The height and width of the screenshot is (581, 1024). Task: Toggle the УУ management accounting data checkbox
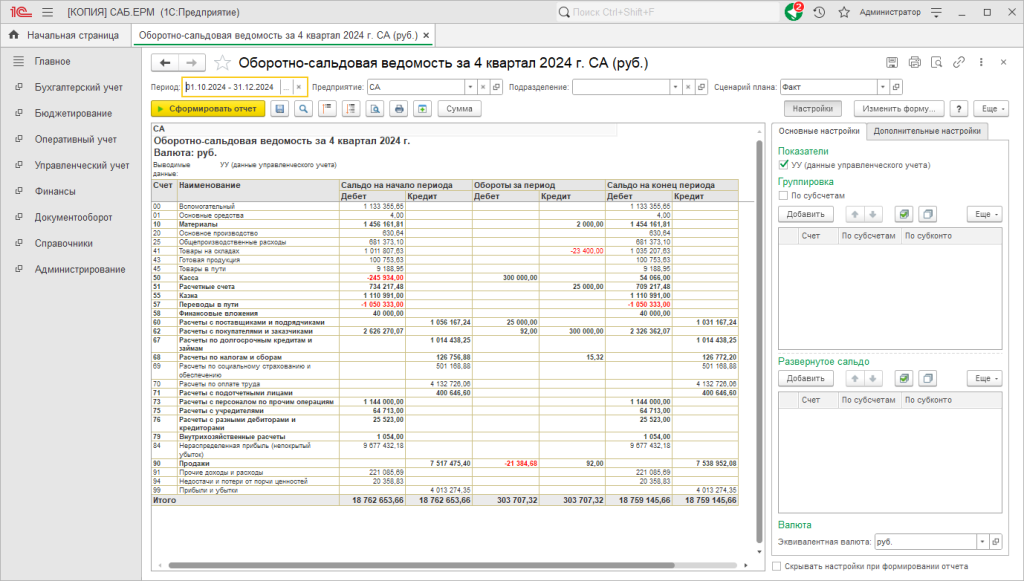coord(784,165)
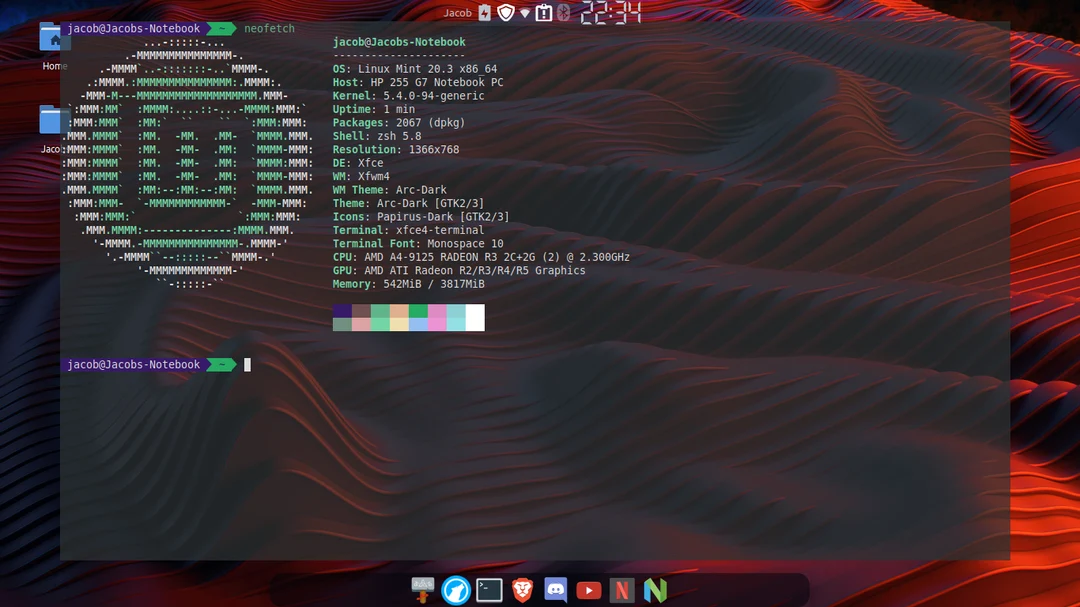Click the terminal prompt input area
The image size is (1080, 607).
[247, 364]
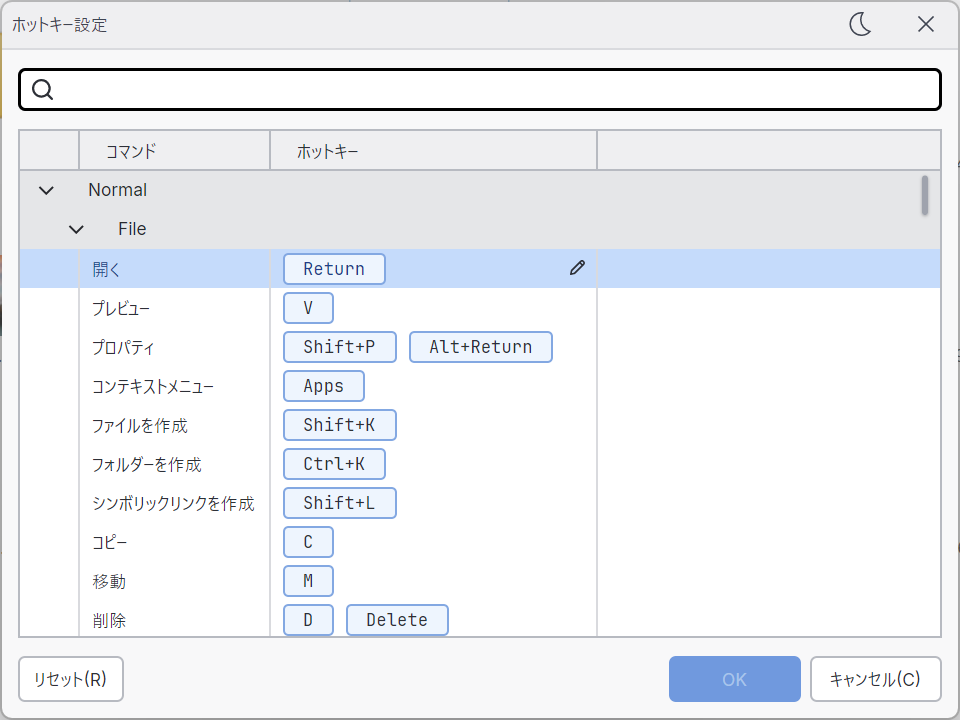Click the キャンセル(C) button
960x720 pixels.
point(875,680)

:::::

Set exercise: Could you update the entries above by changing "checkbox" to "tick box" wherever it appears, keeping everything else the same and leaving out the pictures?

Task answer:
The height and width of the screenshot is (581, 1024). Task: Toggle the УУ management accounting data tick box
coord(784,165)
Click the terminal prompt input area
The image size is (1080, 607).
[247, 364]
Click the キャンセル(C) button
960x720 pixels.
point(875,680)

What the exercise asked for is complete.